Ranchers and hunters have spearheaded the campaign for this wolf-killing scheme, led by Idaho's Ron Gillett, of the Idaho Anti-Wolf Coalition. Using a dead wolf as their mascot, Gillett's group distributes "Kill a Wolf" bumper stickers and describes the animals as "land piranhas." At one of their rallies earlier this year at the Idaho Capitol, Governor C.L. "Butch" Otter endorsed their efforts, promising that the state would kill more than 500 wolves after delisting. Added Otter, "I'm going to bid for the first ticket to shoot a wolf." The Idaho legislature then voted to allow permits to kill wolves for only $9.75.

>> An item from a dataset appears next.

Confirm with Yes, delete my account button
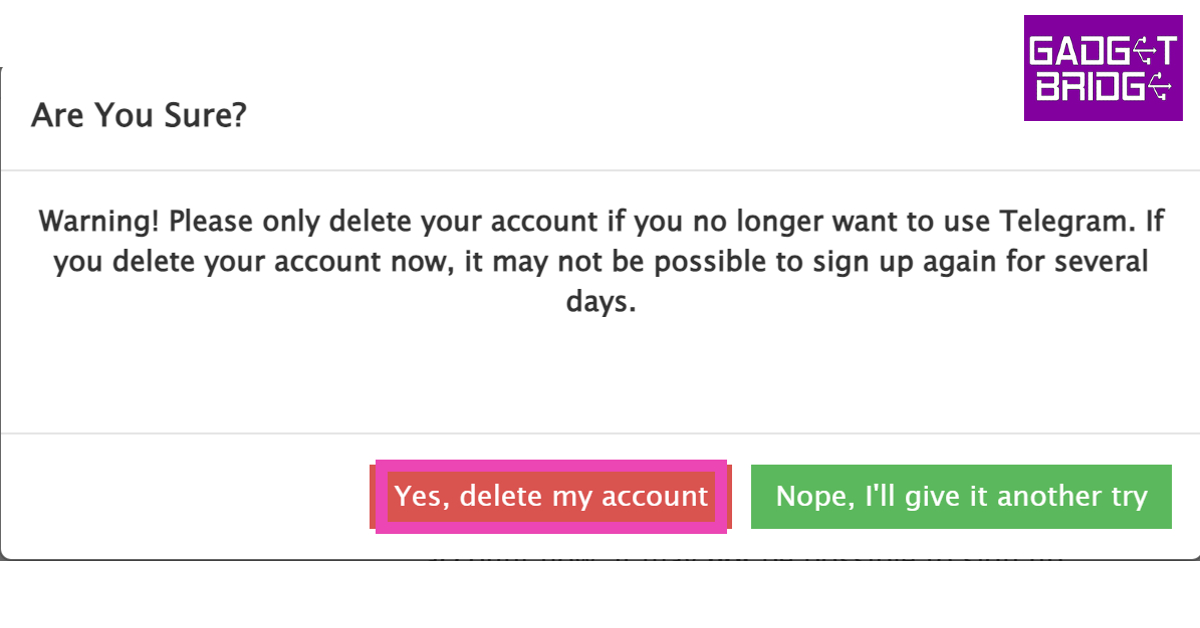1200x628 pixels. click(x=551, y=496)
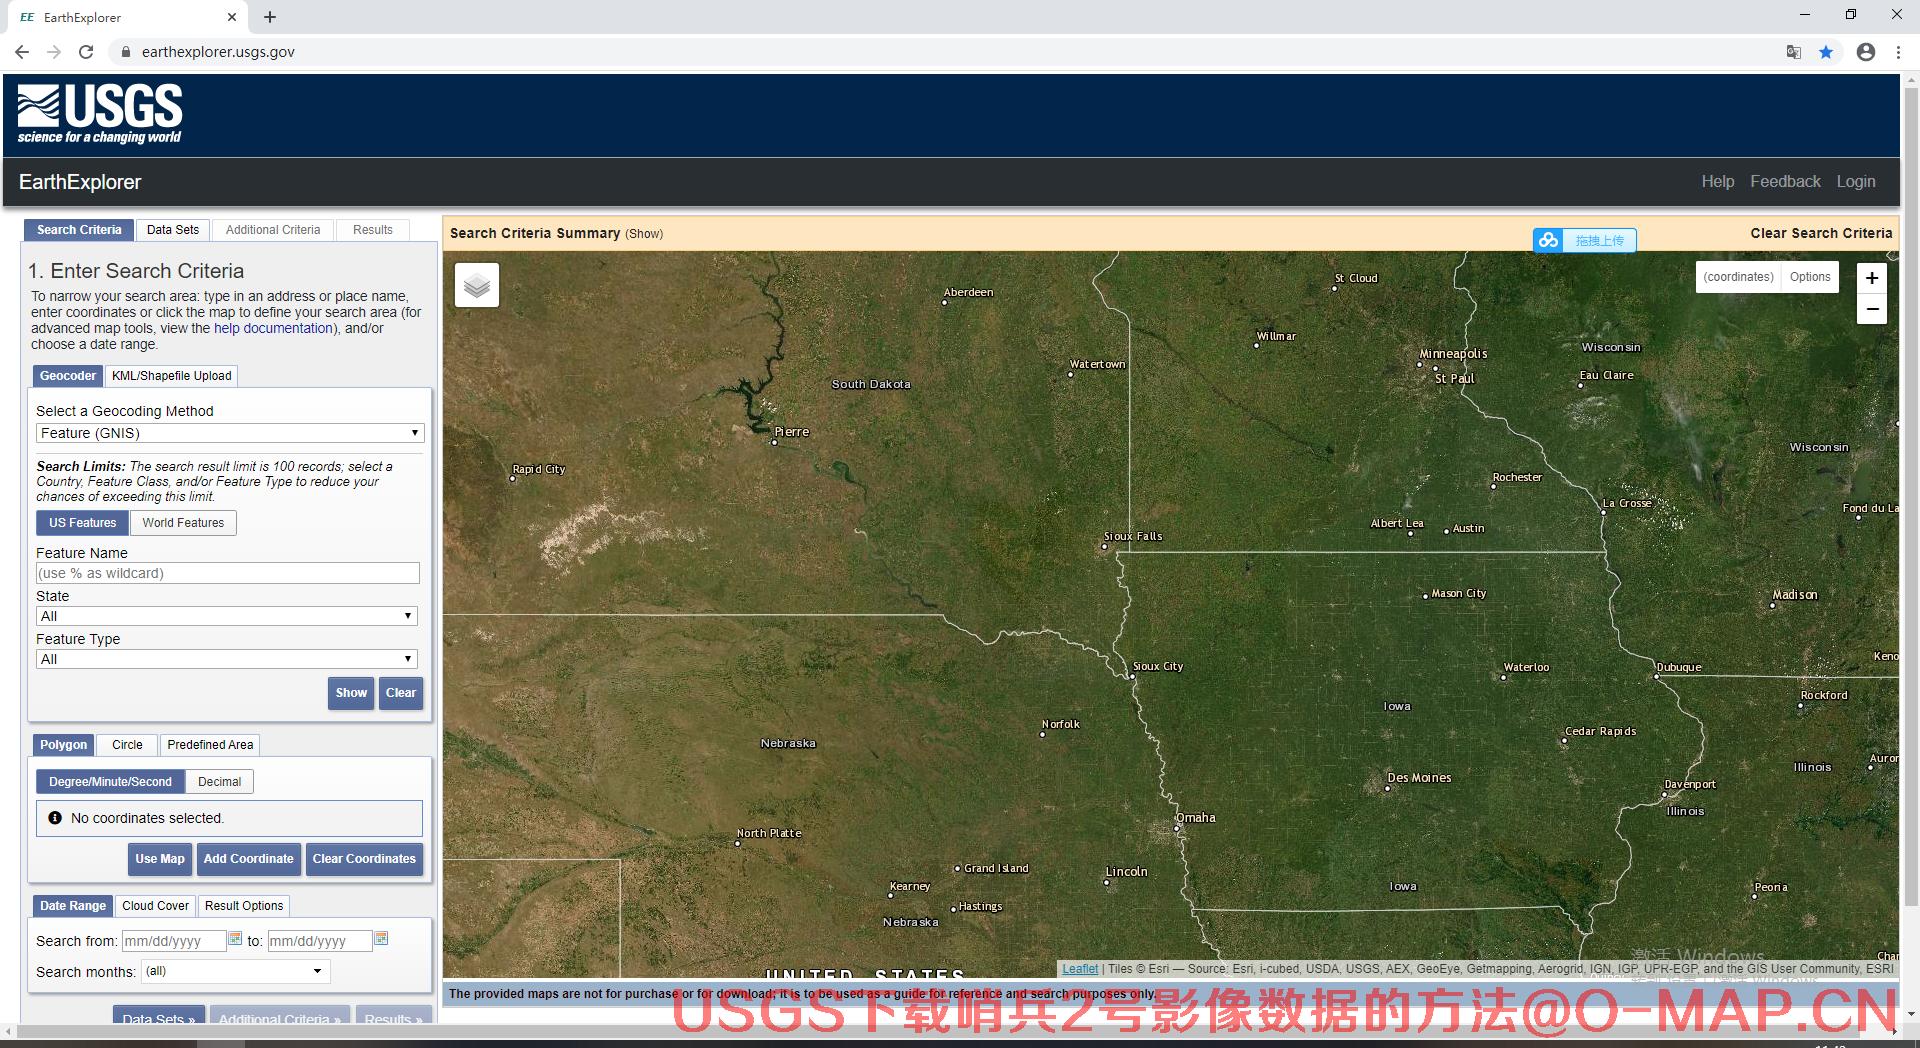1920x1048 pixels.
Task: Zoom in the map with plus button
Action: (1872, 278)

The U.S. Fish and Wildlife Service is accepting public comments on their "wolf control" scheme plan until Monday, August 6, 2007. Priscilla Feral, president of Friends of Animals advises, "The Draconian wolf-control measures these states are proposing are best left for snow removal."
Please write to oppose the wolf control schemes. Ask the U.S. Fish & Wildlife Service to prevent states from initiating aerial shooting schemes -- out of respect for the inherent value of the wolves, and in the interest of a thriving biocommunity in which theenvironment is protected and wolves remain free.
Ed Bangs, Western Gray Wolf Recovery Coordinator
Email: Wolf RuleChange@fws.gov -- include "Wolf PDM Plan Comments" in the subject line.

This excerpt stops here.